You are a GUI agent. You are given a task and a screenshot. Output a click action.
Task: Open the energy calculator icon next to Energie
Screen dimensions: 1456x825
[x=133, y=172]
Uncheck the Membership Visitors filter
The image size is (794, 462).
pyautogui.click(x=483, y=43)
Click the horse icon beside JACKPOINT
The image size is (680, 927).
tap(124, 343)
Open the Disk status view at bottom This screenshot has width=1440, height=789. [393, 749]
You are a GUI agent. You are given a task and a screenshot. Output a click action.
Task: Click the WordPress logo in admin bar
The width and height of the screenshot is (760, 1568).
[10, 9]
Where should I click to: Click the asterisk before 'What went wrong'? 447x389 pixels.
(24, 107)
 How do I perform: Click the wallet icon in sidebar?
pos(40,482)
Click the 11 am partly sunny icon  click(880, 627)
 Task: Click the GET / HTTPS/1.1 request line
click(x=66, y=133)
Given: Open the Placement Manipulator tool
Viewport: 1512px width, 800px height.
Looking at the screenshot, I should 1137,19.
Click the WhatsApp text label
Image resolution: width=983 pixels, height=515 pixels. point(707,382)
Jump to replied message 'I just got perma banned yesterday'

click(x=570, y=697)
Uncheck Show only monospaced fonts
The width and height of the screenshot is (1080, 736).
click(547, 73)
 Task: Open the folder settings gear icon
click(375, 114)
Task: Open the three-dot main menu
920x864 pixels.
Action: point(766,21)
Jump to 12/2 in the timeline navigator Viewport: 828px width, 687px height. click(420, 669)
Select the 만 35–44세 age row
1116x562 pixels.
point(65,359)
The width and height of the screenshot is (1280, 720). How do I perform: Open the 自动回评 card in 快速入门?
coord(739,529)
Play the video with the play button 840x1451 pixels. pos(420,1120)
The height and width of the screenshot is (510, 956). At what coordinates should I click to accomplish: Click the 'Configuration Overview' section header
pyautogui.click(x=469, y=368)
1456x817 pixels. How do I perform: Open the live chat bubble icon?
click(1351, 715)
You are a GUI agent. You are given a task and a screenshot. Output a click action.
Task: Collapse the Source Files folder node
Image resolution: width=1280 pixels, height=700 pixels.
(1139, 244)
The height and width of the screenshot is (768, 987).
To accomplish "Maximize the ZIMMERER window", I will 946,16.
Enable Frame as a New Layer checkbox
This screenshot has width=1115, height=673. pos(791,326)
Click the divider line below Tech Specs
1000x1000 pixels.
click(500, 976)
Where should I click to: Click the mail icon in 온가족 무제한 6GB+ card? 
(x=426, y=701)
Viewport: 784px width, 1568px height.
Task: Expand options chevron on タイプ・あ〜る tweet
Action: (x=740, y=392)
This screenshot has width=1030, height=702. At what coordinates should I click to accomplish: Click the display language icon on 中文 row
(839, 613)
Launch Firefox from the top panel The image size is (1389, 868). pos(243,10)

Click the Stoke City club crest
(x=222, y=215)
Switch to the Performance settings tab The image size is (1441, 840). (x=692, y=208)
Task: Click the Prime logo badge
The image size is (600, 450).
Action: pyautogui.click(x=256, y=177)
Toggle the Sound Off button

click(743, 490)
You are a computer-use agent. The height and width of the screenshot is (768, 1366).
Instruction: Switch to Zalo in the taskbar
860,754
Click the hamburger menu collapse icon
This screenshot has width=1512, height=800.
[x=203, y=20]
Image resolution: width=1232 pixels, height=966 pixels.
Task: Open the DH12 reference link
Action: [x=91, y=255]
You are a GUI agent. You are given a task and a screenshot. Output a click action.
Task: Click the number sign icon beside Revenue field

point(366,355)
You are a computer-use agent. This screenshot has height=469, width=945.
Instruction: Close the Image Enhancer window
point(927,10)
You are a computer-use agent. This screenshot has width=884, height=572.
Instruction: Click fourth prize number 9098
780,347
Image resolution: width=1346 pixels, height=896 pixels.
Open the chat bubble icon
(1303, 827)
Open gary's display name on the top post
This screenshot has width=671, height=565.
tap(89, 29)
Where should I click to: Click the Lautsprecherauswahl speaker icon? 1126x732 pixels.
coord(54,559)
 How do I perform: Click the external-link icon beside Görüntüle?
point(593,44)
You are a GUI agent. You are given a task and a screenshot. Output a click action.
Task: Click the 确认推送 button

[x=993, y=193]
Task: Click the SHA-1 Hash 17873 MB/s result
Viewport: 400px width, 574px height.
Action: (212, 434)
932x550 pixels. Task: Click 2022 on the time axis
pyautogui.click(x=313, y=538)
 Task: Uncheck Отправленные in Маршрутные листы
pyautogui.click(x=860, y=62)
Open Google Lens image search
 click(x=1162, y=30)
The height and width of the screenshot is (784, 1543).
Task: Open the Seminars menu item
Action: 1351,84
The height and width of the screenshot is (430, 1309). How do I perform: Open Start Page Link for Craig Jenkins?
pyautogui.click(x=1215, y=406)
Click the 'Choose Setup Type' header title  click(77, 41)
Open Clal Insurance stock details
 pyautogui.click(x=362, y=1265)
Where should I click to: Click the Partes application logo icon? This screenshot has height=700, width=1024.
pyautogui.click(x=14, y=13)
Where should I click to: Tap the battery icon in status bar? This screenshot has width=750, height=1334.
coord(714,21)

========================================================================

REQUIRED ACTION | Please reproduce the material in its entirety, exactly as it stands.

SOLUTION TO THIS TASK |
You are a GUI agent. You are given a task and a screenshot. Output a click action.
Task: Open the energy calculator icon next to Energie
Screen dimensions: 1456x825
[x=133, y=172]
Uncheck the Membership Visitors filter
The image size is (794, 462).
pyautogui.click(x=483, y=43)
Click the horse icon beside JACKPOINT
The image size is (680, 927).
tap(124, 343)
Open the Disk status view at bottom This screenshot has width=1440, height=789. [393, 749]
You are a GUI agent. You are given a task and a screenshot. Output a click action.
Task: Click the WordPress logo in admin bar
The width and height of the screenshot is (760, 1568).
[10, 9]
Where should I click to: Click the asterisk before 'What went wrong'? 447x389 pixels.
(24, 107)
 How do I perform: Click the wallet icon in sidebar?
pos(40,482)
Click the 11 am partly sunny icon  click(880, 627)
 Task: Click the GET / HTTPS/1.1 request line
click(x=66, y=133)
Given: Open the Placement Manipulator tool
Viewport: 1512px width, 800px height.
Looking at the screenshot, I should 1137,19.
Click the WhatsApp text label
Image resolution: width=983 pixels, height=515 pixels. point(707,382)
Jump to replied message 'I just got perma banned yesterday'

click(x=570, y=697)
Uncheck Show only monospaced fonts
The width and height of the screenshot is (1080, 736).
click(547, 73)
 Task: Open the folder settings gear icon
click(375, 114)
Task: Open the three-dot main menu
920x864 pixels.
Action: point(766,21)
Jump to 12/2 in the timeline navigator Viewport: 828px width, 687px height. click(420, 669)
Select the 만 35–44세 age row
1116x562 pixels.
point(65,359)
The width and height of the screenshot is (1280, 720). How do I perform: Open the 自动回评 card in 快速入门?
coord(739,529)
Play the video with the play button 840x1451 pixels. pos(420,1120)
The height and width of the screenshot is (510, 956). At what coordinates should I click to accomplish: Click the 'Configuration Overview' section header
pyautogui.click(x=469, y=368)
1456x817 pixels. How do I perform: Open the live chat bubble icon?
click(1351, 715)
You are a GUI agent. You are given a task and a screenshot. Output a click action.
Task: Collapse the Source Files folder node
Image resolution: width=1280 pixels, height=700 pixels.
(1139, 244)
The height and width of the screenshot is (768, 987).
To accomplish "Maximize the ZIMMERER window", I will 946,16.
Enable Frame as a New Layer checkbox
This screenshot has width=1115, height=673. pos(791,326)
Click the divider line below Tech Specs
1000x1000 pixels.
click(500, 976)
Where should I click to: Click the mail icon in 온가족 무제한 6GB+ card? 
(x=426, y=701)
Viewport: 784px width, 1568px height.
Task: Expand options chevron on タイプ・あ〜る tweet
Action: (x=740, y=392)
This screenshot has width=1030, height=702. At what coordinates should I click to accomplish: Click the display language icon on 中文 row
(839, 613)
Launch Firefox from the top panel The image size is (1389, 868). pos(243,10)

Click the Stoke City club crest
(x=222, y=215)
Switch to the Performance settings tab The image size is (1441, 840). (x=692, y=208)
Task: Click the Prime logo badge
The image size is (600, 450).
Action: pyautogui.click(x=256, y=177)
Toggle the Sound Off button

click(743, 490)
You are a computer-use agent. The height and width of the screenshot is (768, 1366).
Instruction: Switch to Zalo in the taskbar
860,754
Click the hamburger menu collapse icon
This screenshot has width=1512, height=800.
[x=203, y=20]
Image resolution: width=1232 pixels, height=966 pixels.
Task: Open the DH12 reference link
Action: [x=91, y=255]
You are a GUI agent. You are given a task and a screenshot. Output a click action.
Task: Click the number sign icon beside Revenue field

point(366,355)
You are a computer-use agent. This screenshot has height=469, width=945.
Instruction: Close the Image Enhancer window
point(927,10)
You are a computer-use agent. This screenshot has width=884, height=572.
Instruction: Click fourth prize number 9098
780,347
Image resolution: width=1346 pixels, height=896 pixels.
Open the chat bubble icon
(1303, 827)
Open gary's display name on the top post
This screenshot has width=671, height=565.
tap(89, 29)
Where should I click to: Click the Lautsprecherauswahl speaker icon? 1126x732 pixels.
coord(54,559)
 How do I perform: Click the external-link icon beside Görüntüle?
point(593,44)
You are a GUI agent. You are given a task and a screenshot. Output a click action.
Task: Click the 确认推送 button

[x=993, y=193]
Task: Click the SHA-1 Hash 17873 MB/s result
Viewport: 400px width, 574px height.
Action: (212, 434)
932x550 pixels. Task: Click 2022 on the time axis
pyautogui.click(x=313, y=538)
 Task: Uncheck Отправленные in Маршрутные листы
pyautogui.click(x=860, y=62)
Open Google Lens image search
 click(x=1162, y=30)
The height and width of the screenshot is (784, 1543).
Task: Open the Seminars menu item
Action: 1351,84
The height and width of the screenshot is (430, 1309). How do I perform: Open Start Page Link for Craig Jenkins?
pyautogui.click(x=1215, y=406)
Click the 'Choose Setup Type' header title  click(77, 41)
Open Clal Insurance stock details
 pyautogui.click(x=362, y=1265)
Where should I click to: Click the Partes application logo icon? This screenshot has height=700, width=1024.
pyautogui.click(x=14, y=13)
Where should I click to: Tap the battery icon in status bar? This screenshot has width=750, height=1334.
coord(714,21)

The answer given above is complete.